La sorpresa e l'amarezza colsero in quei giorni anche Giovanni Giolitti, lo statista liberale che segnò con la sua opera e la sua personalità il decennio precedente. Giolitti assunse una posizione neutralista, cercando di impedire la guerra e la partecipazione ad essa dell'Italia:

"Ricordavo i due tentativi dell'Austria, che avevo concorso a sventare, per aggredire la Serbia nell'anno precedente, e sentivo e sapevo che il partito militare austriaco mirava ostinatamente a tale scopo; ma io confidavo che le ragioni della pace, che erano così grandi e universali, avrebbero prevalso contro quella criminale infatuazione. La guerra con la Serbia era voluta dai militaristi austriaci come mezzo per sanare le discordie interne, con l'illusione che essa potesse rimanere isolata; ma io pensavo che le altre potenze, che non avevano quelle ragioni e non potevano farsi illusioni sul contegno della Russia di fronte ad una tale provocazione, e che avrebbero dovuto comprendere l'enormità del disastro che la guerra europea sarebbe stata per tutti, avrebbero all'ultimo trovato un compromesso ed una transazione che evitasse l'immane rovina"

"...io osservavo che non si può portare il proprio Paese alla guerra per ragione di sentimento verso altri popoli, ma solo per la tutela del suo onore e dei suoi primari interessi. Tali sono le ragioni pratiche...per le quali io esprimevo parere contrario all'entrata dell'Italia in guerra; e le quali, per quanto riguarda le previsioni della durata della guerra, delle sue difficoltà e dei sacrifizi di uomini e di ricchezza che essa implicava, furono poi pienamente confermate dagli avvenimenti" (Giovanni GIOLITTI, Memorie della mia vita, 1982, pp. 316, 317, 323  e 324).

I cattolici italiani e la Santa Sede si opposero alla guerra. Papa Benedetto XV tentò ripetutamente di comporre il conflitto.  Sua è l'espressione "inutile strage" con cui nel 1917 denunciò l'orrore, supplicando le potenze di deporre le armi. 
La memoria generazionale indebolita e fuorviata, i sentimenti nazionalisti diffusi nel Diciannovesimo secolo e i difetti istituzionali delle potenze coinvolte condussero dunque l'Europa alla tragedia.

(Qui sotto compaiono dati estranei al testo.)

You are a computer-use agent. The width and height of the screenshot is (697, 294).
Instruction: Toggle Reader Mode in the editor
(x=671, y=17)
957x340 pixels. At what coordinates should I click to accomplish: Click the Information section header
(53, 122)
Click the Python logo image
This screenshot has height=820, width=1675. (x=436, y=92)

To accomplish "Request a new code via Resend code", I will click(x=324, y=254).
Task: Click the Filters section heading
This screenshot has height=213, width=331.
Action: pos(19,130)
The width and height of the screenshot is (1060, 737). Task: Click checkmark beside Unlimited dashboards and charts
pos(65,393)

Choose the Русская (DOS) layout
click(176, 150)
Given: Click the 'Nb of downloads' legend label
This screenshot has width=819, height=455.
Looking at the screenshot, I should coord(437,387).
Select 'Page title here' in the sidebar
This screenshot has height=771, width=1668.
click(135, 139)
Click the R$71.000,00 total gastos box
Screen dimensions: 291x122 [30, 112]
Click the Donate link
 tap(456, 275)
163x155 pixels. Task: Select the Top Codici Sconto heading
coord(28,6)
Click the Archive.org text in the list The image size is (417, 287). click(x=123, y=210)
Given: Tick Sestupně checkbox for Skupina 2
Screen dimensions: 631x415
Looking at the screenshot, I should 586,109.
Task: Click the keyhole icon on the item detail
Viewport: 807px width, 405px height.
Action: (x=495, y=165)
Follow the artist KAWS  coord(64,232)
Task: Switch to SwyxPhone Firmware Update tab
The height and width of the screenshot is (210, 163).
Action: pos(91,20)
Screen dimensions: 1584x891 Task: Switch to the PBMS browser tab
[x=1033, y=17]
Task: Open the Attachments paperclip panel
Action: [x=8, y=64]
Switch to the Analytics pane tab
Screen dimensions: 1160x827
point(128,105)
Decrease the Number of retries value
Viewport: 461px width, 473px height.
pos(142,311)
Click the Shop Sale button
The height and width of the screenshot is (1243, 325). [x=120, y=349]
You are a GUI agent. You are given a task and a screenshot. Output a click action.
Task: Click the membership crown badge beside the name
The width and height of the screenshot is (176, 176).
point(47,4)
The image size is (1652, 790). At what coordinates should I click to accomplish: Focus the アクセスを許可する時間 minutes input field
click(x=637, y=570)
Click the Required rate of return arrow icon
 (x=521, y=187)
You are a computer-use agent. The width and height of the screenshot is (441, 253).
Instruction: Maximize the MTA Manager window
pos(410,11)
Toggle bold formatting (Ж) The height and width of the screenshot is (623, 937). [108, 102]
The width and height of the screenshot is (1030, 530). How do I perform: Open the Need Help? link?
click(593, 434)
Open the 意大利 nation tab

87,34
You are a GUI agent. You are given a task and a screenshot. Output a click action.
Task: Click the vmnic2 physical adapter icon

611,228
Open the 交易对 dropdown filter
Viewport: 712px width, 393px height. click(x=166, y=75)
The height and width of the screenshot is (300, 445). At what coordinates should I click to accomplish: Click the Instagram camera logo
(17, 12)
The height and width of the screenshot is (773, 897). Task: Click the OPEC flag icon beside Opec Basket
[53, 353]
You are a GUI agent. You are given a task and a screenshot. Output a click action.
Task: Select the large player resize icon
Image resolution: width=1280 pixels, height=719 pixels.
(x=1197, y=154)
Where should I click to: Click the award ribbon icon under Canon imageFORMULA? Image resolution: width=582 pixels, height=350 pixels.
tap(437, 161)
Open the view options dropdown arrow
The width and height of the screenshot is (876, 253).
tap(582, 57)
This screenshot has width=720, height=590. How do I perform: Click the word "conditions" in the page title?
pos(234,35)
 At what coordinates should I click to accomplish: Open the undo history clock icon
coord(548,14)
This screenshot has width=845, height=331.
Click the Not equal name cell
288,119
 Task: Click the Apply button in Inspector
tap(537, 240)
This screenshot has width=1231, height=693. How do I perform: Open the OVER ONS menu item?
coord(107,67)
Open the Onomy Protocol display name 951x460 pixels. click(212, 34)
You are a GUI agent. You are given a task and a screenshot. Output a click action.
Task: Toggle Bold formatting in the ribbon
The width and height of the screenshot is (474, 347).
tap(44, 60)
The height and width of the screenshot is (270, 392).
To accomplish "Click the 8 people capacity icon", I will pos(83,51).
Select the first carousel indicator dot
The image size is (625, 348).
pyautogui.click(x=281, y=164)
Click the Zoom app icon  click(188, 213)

La Grande guerra aprì la via al fascismo, al nazismo e al regime sovietico. Essa costituì il punto di avvio del "Secolo breve" chiuso dalla caduta del Muro di Berlino (1989).
L'effettiva portata di tale immane tragedia sfuggì anche ai suoi più influenti protagonisti. Il più brillante generale italiano del Ventesimo secolo, Enrico Caviglia, ha terminato il suo libro sulla battaglia di Vittorio Veneto, con queste parole:

"Ma ora la nazione ha acquistato maggior fiducia in sé, nella sua forza economica, nella sua capacità organizzatrice, nella possibilità di diventare una potenza industriale: nella sua resistenza alle lotte d'ogni genere. Infine l'Italia ha dato al mondo una sicura prova che non è una nazione effimera, ma un edificio di profonde e sicure basi,  di forze morali intellettuali e materiali solide e resistenti..." (Enrico CAVIGLIA, Vittorio Veneto, 1920, p. 121).

Non era vero. Il regime mussoliniano, l'8 settembre 1943, la difficile democratizzazione e l'inadeguata modernizzazione che hanno seguito la Seconda guerra mondiale affondano le loro radici in quell'"inutile strage".